> [Directions] Everything from the line containing "This screenshot has width=232, height=129." through the last line of the data below should be given again exactly, both end lines included and nothing more.

=== Begin Enclosure ===

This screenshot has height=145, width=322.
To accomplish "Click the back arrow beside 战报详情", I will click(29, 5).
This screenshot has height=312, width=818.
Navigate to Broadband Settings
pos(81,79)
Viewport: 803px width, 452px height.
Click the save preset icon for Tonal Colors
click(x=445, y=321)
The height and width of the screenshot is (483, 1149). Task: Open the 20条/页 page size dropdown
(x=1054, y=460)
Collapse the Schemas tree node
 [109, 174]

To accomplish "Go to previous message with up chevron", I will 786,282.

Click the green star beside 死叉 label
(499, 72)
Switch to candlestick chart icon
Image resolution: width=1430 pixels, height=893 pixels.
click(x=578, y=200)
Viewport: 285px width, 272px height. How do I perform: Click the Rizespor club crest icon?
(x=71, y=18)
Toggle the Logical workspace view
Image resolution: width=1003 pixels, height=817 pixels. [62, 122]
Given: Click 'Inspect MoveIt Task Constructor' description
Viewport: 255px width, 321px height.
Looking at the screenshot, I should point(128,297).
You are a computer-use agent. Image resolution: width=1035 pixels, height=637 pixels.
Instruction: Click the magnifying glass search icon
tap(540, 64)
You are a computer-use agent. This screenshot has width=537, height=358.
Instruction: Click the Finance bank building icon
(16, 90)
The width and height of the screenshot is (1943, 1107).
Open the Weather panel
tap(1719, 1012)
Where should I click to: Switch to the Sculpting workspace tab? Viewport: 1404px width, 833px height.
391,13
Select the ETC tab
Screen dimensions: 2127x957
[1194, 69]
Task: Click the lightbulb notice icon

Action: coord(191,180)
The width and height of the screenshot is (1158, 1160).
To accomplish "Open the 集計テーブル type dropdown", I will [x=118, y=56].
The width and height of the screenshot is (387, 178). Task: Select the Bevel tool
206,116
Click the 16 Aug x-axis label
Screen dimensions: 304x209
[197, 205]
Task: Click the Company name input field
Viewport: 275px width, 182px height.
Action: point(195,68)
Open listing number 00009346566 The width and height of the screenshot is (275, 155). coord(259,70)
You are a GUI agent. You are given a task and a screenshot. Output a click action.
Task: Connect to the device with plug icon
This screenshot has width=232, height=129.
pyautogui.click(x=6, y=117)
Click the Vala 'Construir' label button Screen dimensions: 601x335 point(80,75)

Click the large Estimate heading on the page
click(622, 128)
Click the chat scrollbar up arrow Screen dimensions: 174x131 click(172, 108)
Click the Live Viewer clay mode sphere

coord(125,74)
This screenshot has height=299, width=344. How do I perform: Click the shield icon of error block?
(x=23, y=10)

=== End Enclosure ===

> [Written answer]
This screenshot has width=232, height=129.
pyautogui.click(x=6, y=117)
Click the Vala 'Construir' label button Screen dimensions: 601x335 point(80,75)

Click the large Estimate heading on the page
click(622, 128)
Click the chat scrollbar up arrow Screen dimensions: 174x131 click(172, 108)
Click the Live Viewer clay mode sphere

coord(125,74)
This screenshot has height=299, width=344. How do I perform: Click the shield icon of error block?
(x=23, y=10)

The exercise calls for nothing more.